OPINION TEXT STARTS HERE

1. The word “understanding” falls short of alleging a distinct and express contract between the parties.

2. The plaintiff brought action for damages against a municipal corporation, based upon the destruction of his house by fire, resulting from an inadequate supply of water, to a sufficient supply of which he claimed to be entitled by reason of a water tax assessed upon such property by the city and paid by him. Held, on demurrer, that the action was for a tort, and, therefore, as against a municipal corporation, could not be sustained.

3. A contract made by the officers of a municipal corporation to insure to a taxpayer an adequate supply of water to extinguish fires, would not be binding upon the corporation unless the officers had the right to make such a contract. The officers of the city of Columbia have no such right.

4. An action cannot be maintained in this State against a municipal corporation for the non-performance of a public duty, there being no statute authorizing it. The functions of municipal corporations considered.

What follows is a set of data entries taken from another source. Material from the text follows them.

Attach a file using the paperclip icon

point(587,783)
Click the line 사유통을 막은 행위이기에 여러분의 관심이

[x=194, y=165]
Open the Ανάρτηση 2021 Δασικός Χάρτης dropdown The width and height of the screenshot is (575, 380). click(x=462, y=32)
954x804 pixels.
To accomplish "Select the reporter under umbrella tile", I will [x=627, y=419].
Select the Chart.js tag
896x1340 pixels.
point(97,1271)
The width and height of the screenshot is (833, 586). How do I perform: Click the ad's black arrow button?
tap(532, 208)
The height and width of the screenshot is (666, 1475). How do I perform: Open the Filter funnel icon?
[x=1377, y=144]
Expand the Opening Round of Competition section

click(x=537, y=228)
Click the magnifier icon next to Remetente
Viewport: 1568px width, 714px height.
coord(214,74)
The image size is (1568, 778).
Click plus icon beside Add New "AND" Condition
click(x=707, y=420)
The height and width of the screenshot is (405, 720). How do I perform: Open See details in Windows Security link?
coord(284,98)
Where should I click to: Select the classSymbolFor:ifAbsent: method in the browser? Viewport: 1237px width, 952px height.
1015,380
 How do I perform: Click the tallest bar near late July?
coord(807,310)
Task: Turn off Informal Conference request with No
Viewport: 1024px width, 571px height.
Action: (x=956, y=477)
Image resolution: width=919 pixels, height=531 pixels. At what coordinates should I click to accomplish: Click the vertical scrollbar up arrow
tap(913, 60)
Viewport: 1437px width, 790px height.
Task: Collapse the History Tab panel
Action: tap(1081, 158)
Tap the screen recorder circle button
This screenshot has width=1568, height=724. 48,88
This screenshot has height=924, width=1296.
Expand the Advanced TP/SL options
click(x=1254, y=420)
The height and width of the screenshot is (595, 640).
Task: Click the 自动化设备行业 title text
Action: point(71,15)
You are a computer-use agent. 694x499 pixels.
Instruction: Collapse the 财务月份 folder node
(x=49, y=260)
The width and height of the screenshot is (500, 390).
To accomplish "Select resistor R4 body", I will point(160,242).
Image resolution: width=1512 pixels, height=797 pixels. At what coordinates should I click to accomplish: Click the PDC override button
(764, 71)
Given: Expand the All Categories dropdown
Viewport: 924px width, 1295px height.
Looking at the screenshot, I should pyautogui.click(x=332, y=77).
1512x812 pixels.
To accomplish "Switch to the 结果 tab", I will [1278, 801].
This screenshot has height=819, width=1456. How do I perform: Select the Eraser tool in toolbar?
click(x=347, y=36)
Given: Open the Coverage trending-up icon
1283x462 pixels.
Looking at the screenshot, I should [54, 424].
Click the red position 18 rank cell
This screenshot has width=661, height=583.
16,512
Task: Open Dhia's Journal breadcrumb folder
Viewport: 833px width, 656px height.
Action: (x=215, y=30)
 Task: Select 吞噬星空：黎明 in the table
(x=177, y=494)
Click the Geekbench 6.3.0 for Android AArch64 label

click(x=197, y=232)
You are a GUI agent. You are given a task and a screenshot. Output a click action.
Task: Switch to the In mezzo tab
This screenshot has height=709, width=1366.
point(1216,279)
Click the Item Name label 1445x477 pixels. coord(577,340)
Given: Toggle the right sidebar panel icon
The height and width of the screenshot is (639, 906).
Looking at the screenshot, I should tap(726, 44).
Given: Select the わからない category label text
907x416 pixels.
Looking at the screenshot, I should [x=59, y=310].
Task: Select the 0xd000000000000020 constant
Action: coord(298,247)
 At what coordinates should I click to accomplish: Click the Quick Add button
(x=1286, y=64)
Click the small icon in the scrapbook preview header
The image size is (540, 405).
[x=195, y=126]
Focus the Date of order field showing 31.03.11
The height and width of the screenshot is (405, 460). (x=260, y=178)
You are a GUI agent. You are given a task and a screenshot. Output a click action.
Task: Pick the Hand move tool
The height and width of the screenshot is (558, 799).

5. Power to supply the city with water having been given by statute to a municipal corporation, a duty was thereby imposed which required the exercise of judgment and discretion, and was not, therefore, purely ministerial.

6. White v. City Council of Charleston, 2 Hill 571, and Coleman v. Chester, 14 S. C. 286, recognized and followed.

Before WITHERSPOON, J., Richland, July, 1882.

This was an action by Joseph R. Black, as trustee for himself and others, against the city of Columbia. The opinion states the case. The order of the Circuit judge, omitting its statement of the pleadings, was as follows:

The two causes of action will be considered separately and in the inverse order in which they are laid in the complaint. I regard the second cause of action ex delicto in its nature, as the plaintiff claims damages by reason of the non-performance of a duty devolved upon defendant under the law. No statute is pleaded giving the right to maintain an action for tort against defendant, nor was any such statute referred to upon the hearing. Whilst the rule is different in regard to private corporations, it seems to be well settled that such an action will not lie against a municipal corporation, like a city or town, created for the public good, unless authorized by statute. See Coleman v. Chester, 14 S. C. 286, affirming White v. City of Charleston. The defendant's demurrer to plaintiff's second cause of action must, therefore, be sustained.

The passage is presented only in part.